CVE-2022-28666: 
WordPress vulnerability analysis and mitigation

A Broken Access Control vulnerability was discovered in YIKES Inc. Custom Product Tabs for WooCommerce plugin versions 1.7.7 and below. The vulnerability, identified as CVE-2022-28666, was disclosed on June 28, 2022, and allows unauthenticated users to update the 'Toggle thecontent filter' setting through an improperly secured REST endpoint ([Patchstack](https://patchstack.com/database/vulnerability/yikes-inc-easy-custom-woocommerce-product-tabs/wordpress-custom-product-tabs-for-woocommerce-plugin-1-7-7-broken-access-control-vulnerability-leading-to-yikes-the-content-toggle-option-update?s_id=cve), WPScan).

The vulnerability has a CVSS score of 5.3 (Medium) and is classified under CWE-287 (Improper Authentication). The issue stems from a REST endpoint that lacks proper authorization controls, specifically in the path '/wp-json/yikes/cpt/v1/settings'. Attackers can exploit this by sending a POST request with the parameter 'togglethecontent=false' to modify settings without authentication (WPScan).

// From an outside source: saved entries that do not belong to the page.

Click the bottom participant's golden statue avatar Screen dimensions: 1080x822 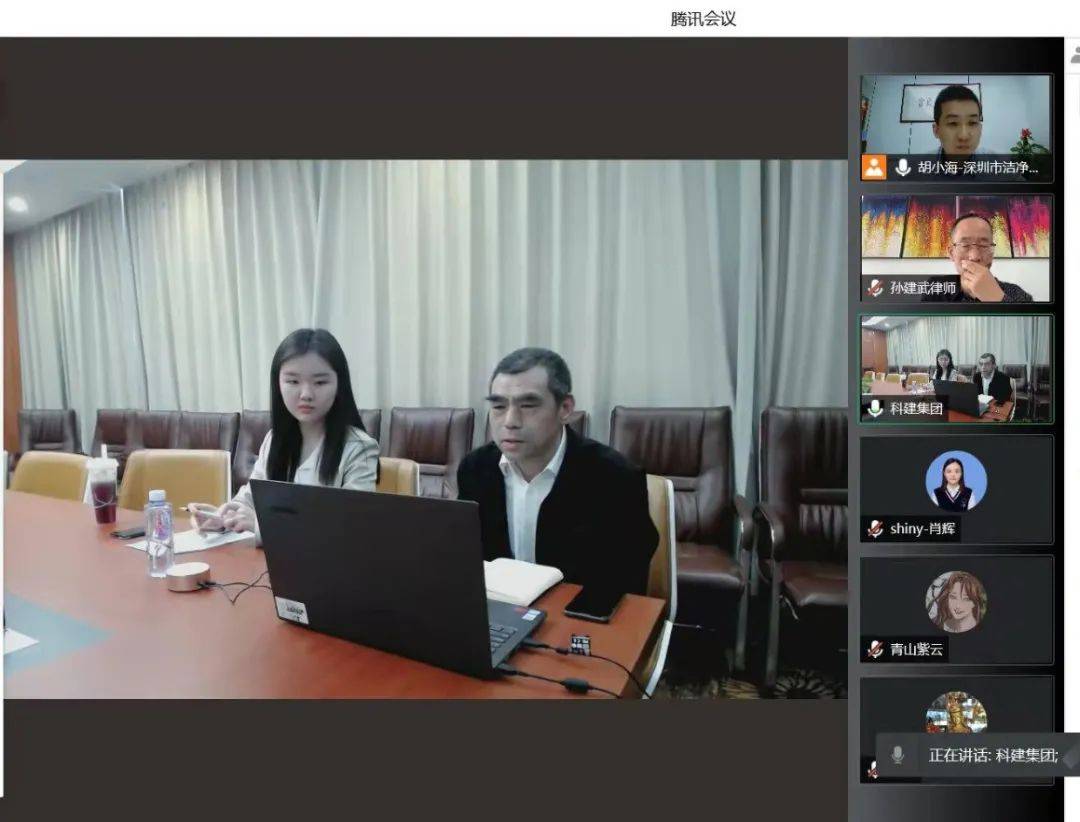coord(955,711)
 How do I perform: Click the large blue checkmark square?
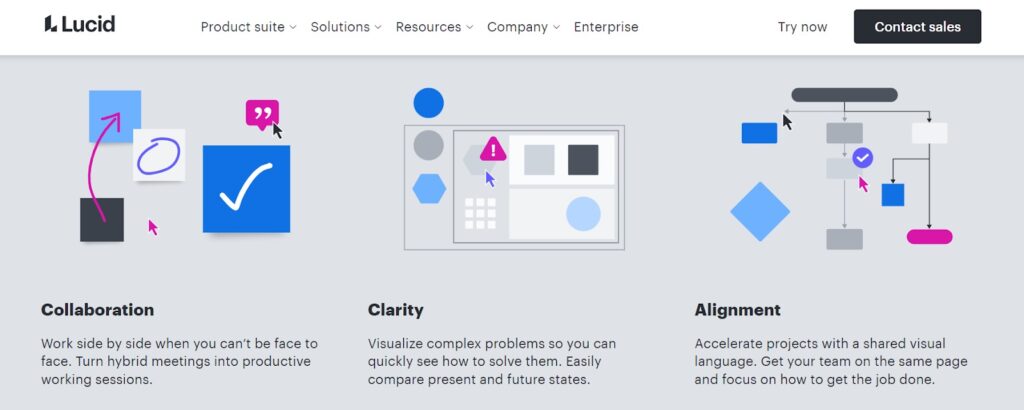(246, 189)
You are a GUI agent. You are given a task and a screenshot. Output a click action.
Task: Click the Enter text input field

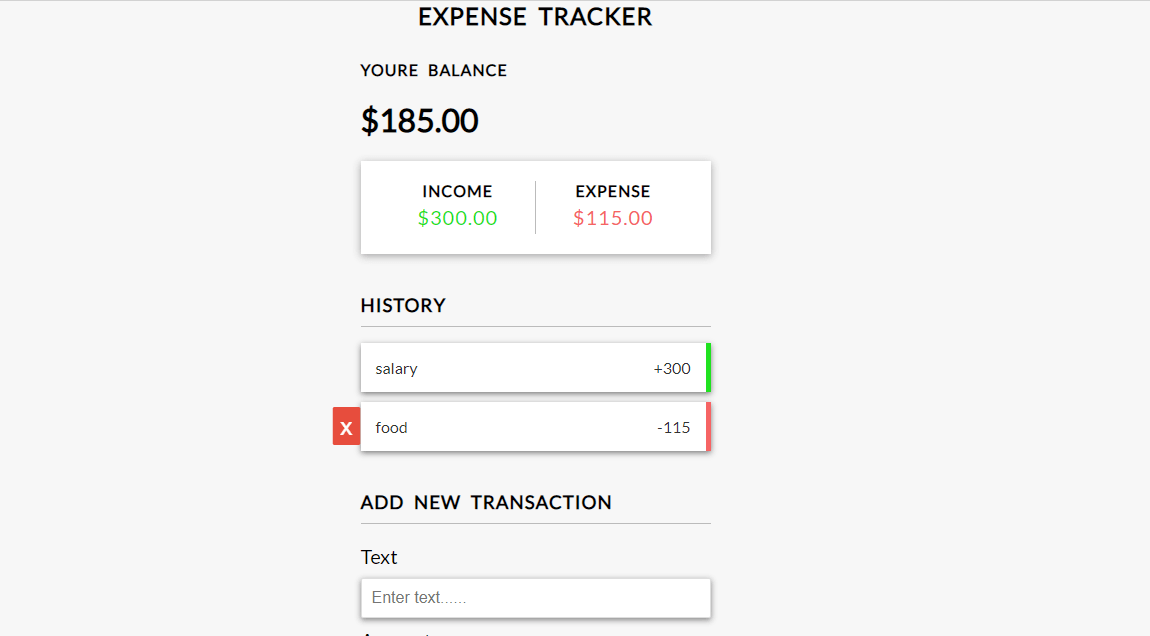pyautogui.click(x=535, y=598)
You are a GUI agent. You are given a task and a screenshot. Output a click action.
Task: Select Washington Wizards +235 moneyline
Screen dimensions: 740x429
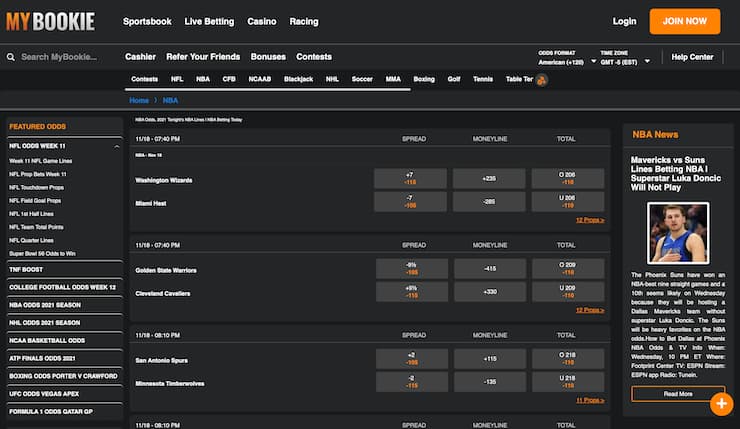coord(489,179)
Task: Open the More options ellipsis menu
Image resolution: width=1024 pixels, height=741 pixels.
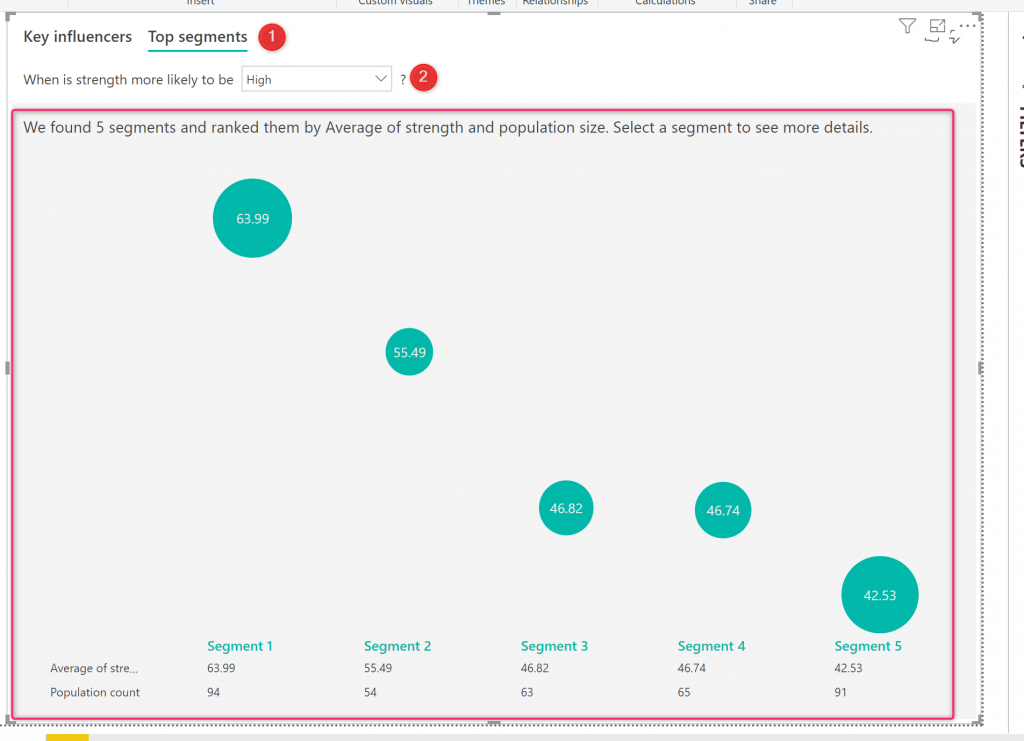Action: click(x=966, y=24)
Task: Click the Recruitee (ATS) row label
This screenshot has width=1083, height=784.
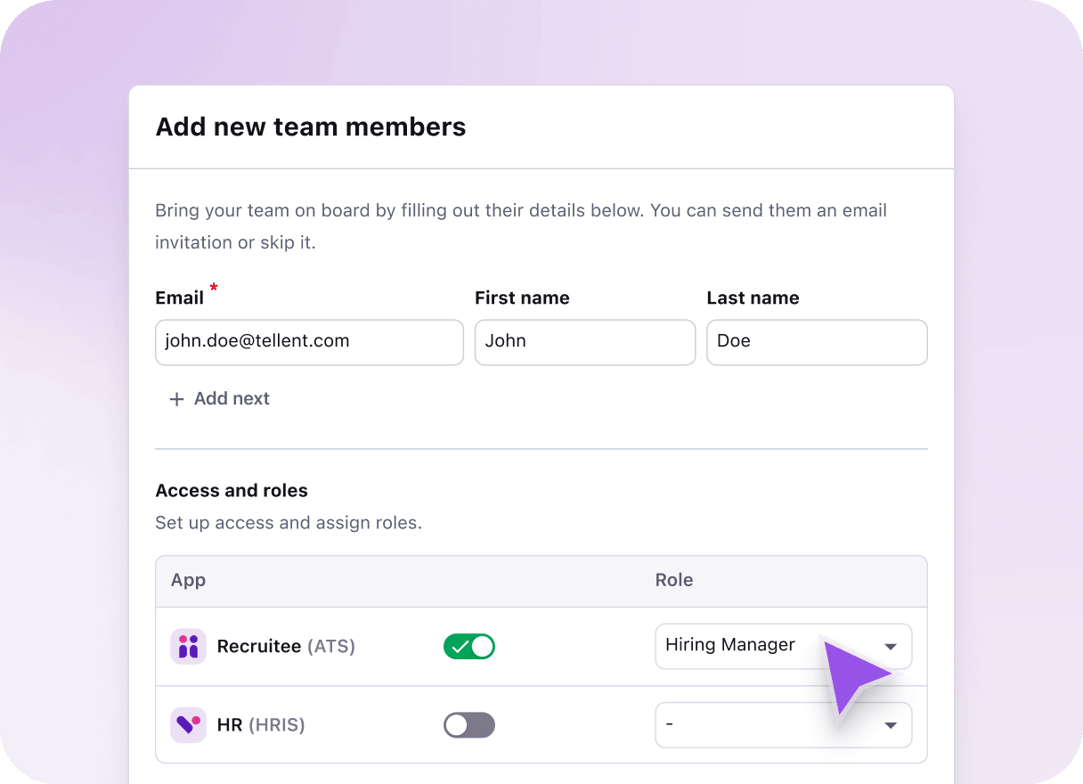Action: [x=285, y=646]
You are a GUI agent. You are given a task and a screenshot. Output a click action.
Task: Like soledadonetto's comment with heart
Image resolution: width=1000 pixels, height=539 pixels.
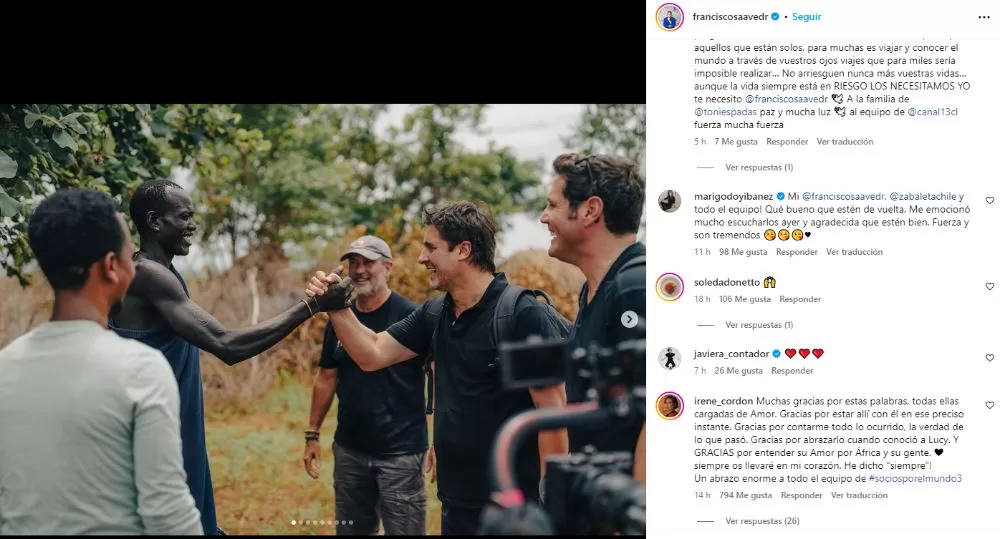990,287
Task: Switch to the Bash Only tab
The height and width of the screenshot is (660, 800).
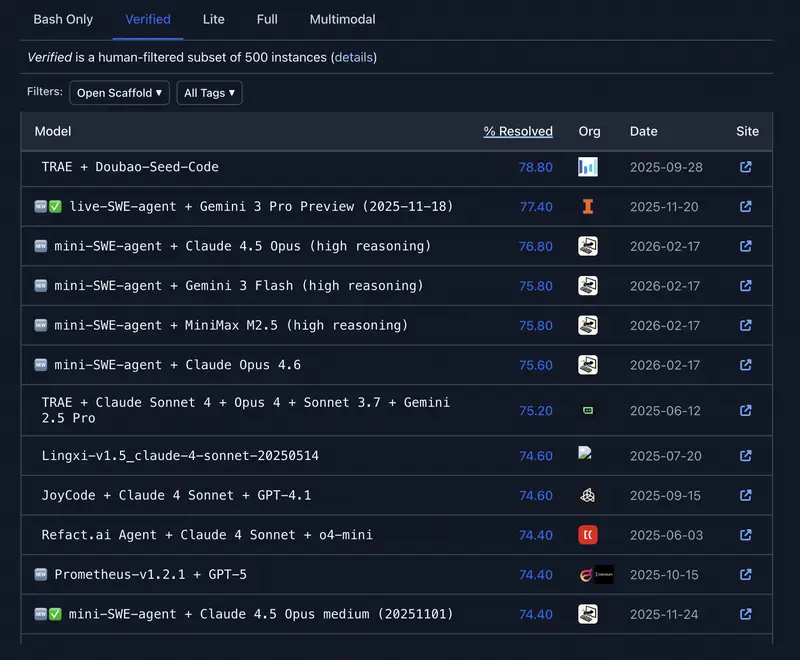Action: 63,19
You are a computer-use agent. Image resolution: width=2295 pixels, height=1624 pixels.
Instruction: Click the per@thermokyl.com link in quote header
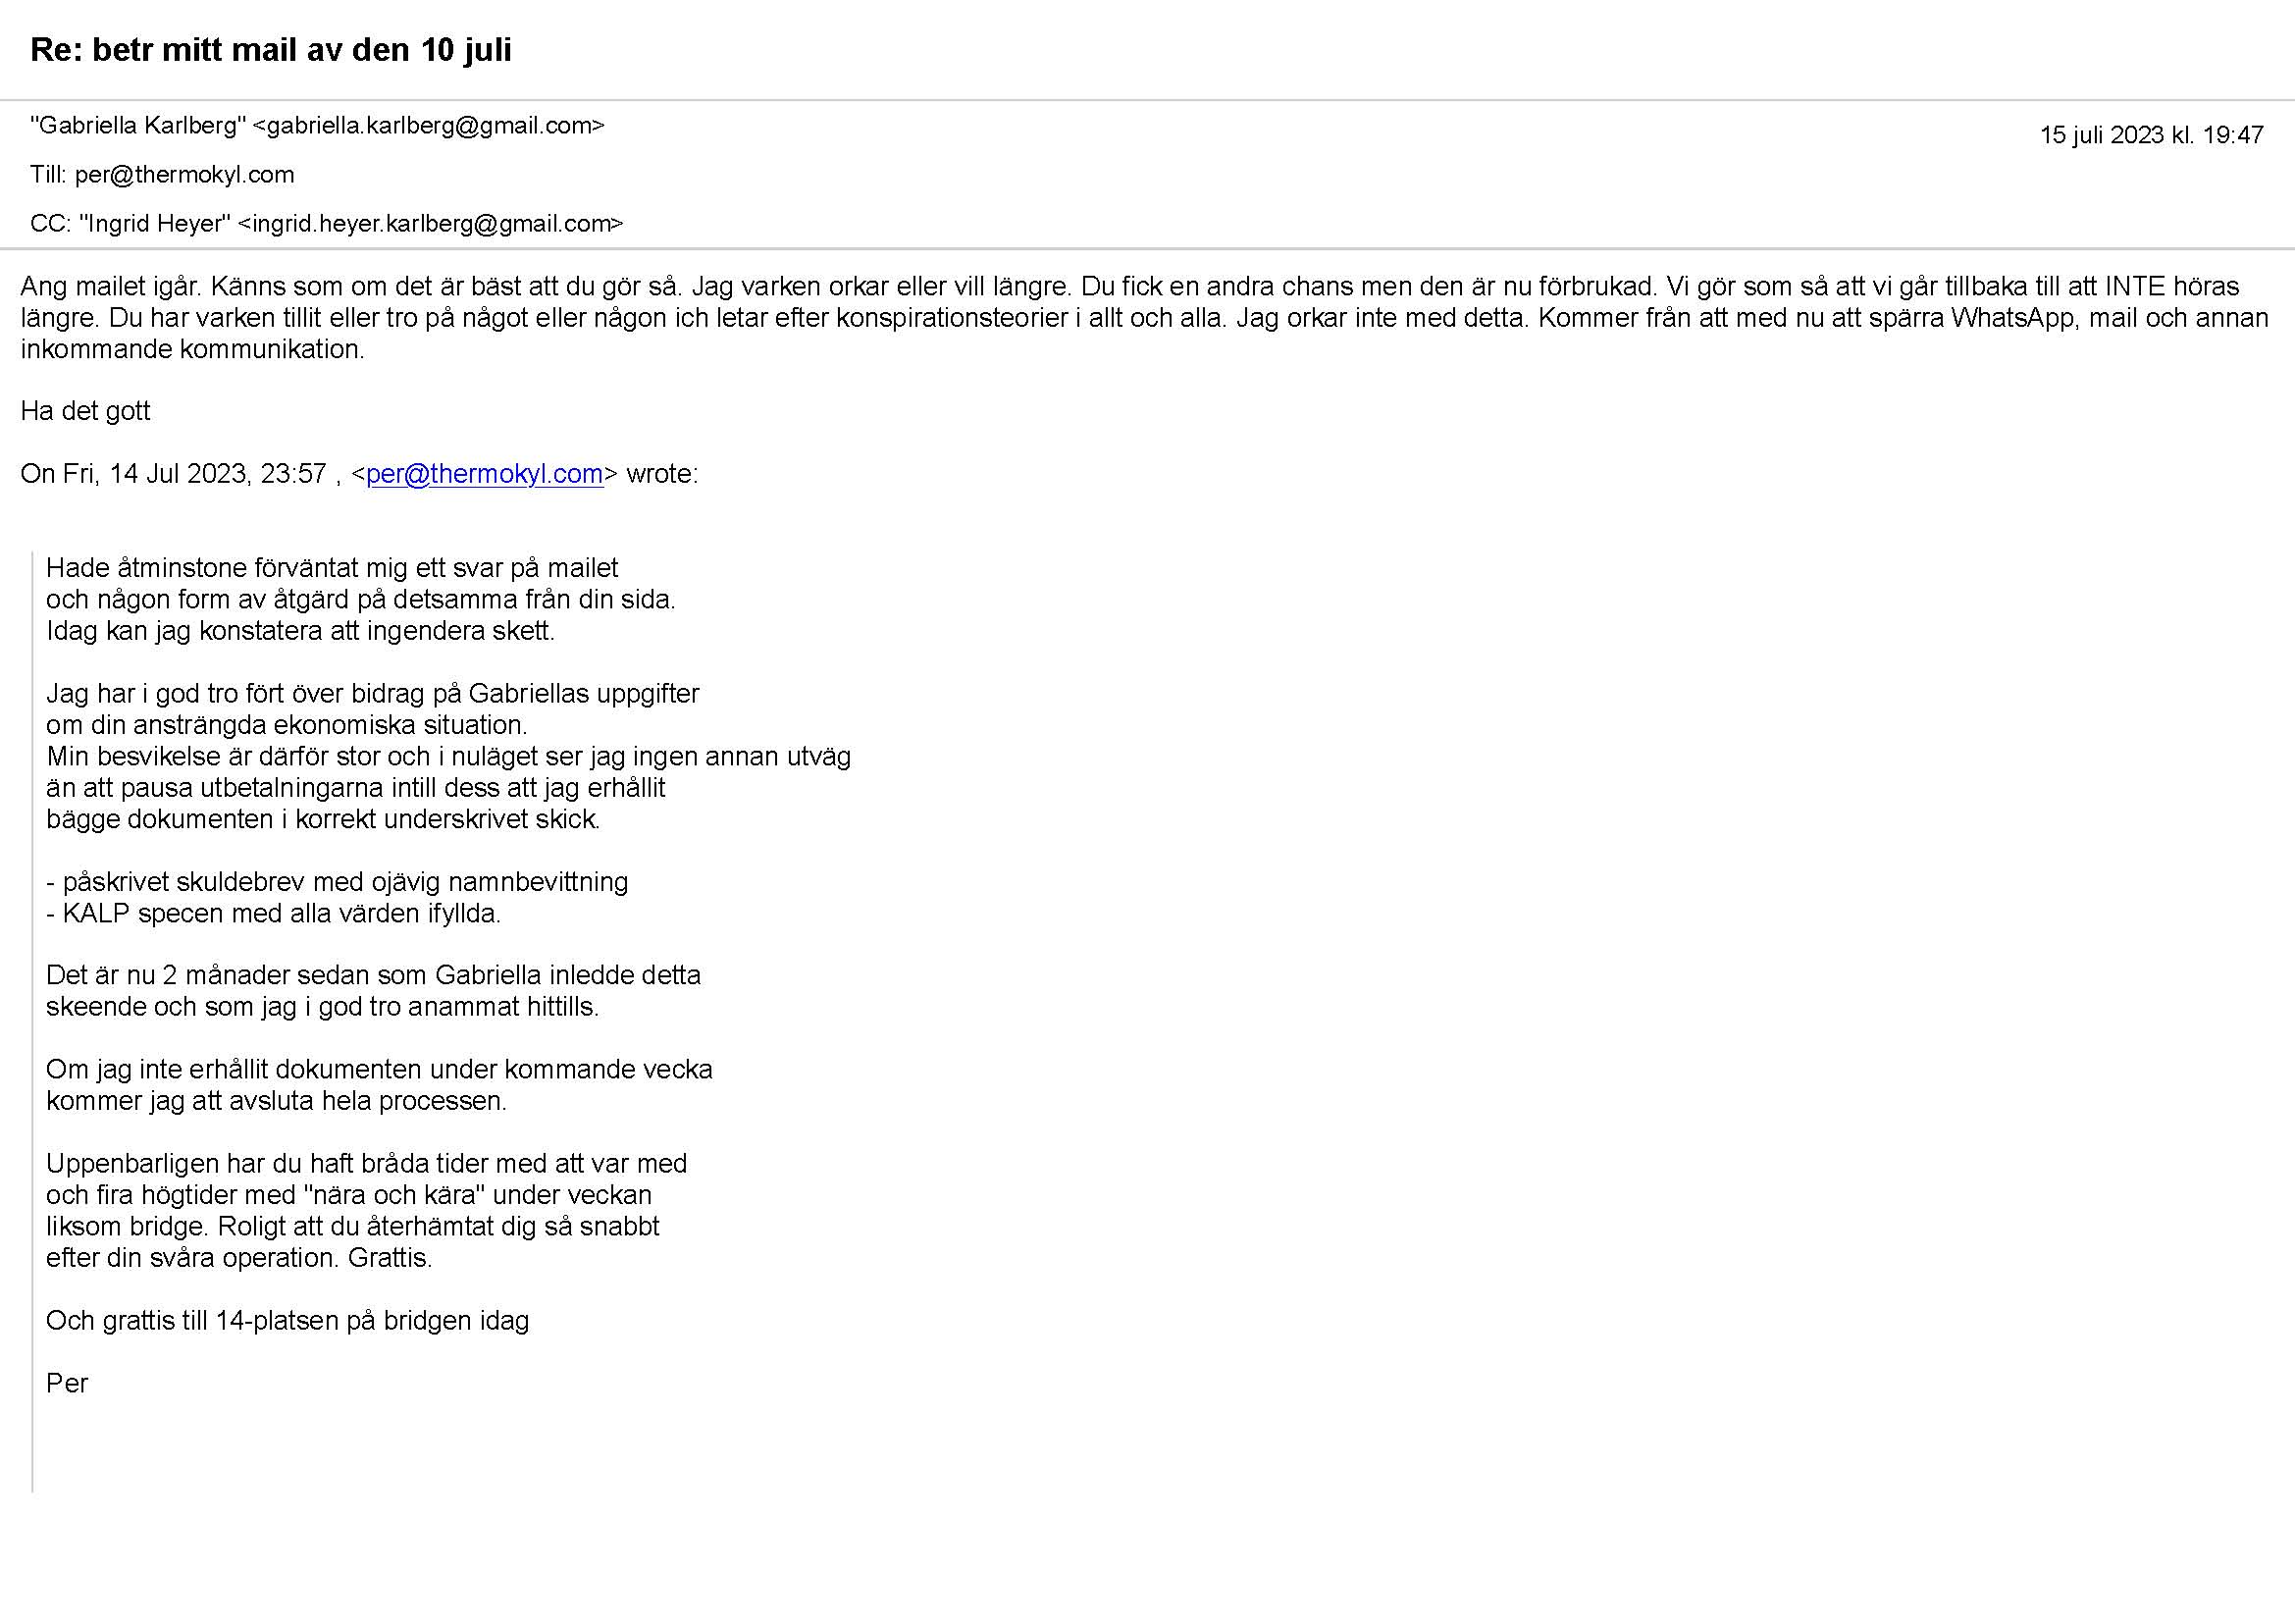tap(484, 474)
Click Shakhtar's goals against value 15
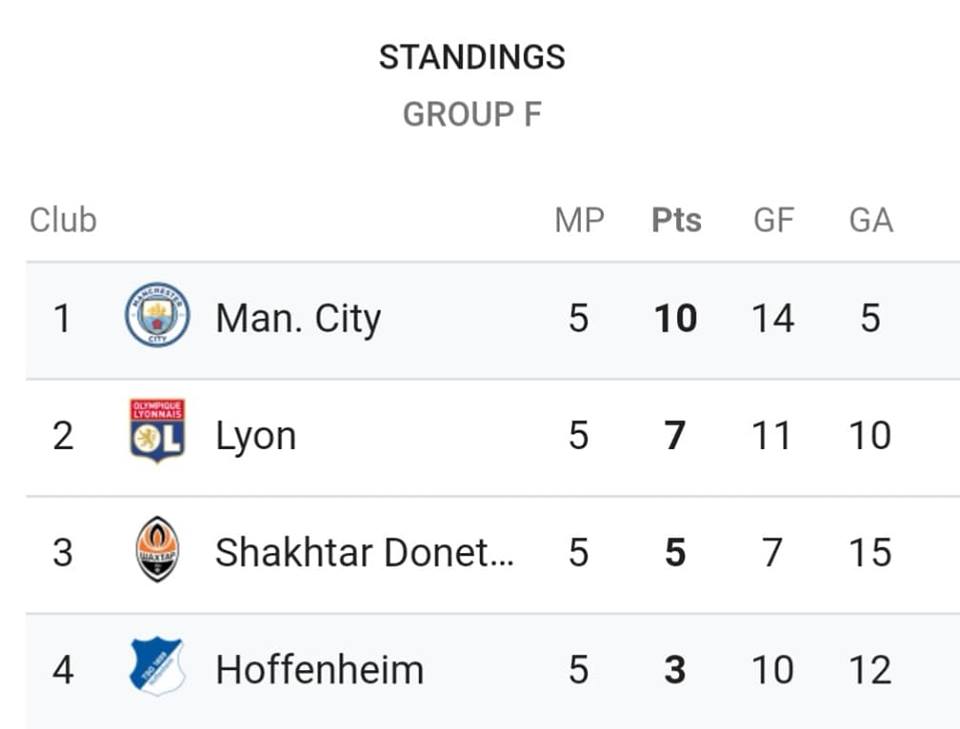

The vulnerability allows unauthorized users to modify the plugin's content toggle settings, potentially affecting how product content is displayed on WooCommerce sites. This broken access control issue could lead to unauthorized configuration changes that affect the website's functionality (Patchstack).

The vulnerability was patched in version 1.7.8 of the Custom Product Tabs for WooCommerce plugin. Users are strongly advised to update to version 1.7.8 or later to resolve this security issue. For users unable to update immediately, implementing web application firewall rules to restrict access to the affected endpoint is recommended (Patchstack).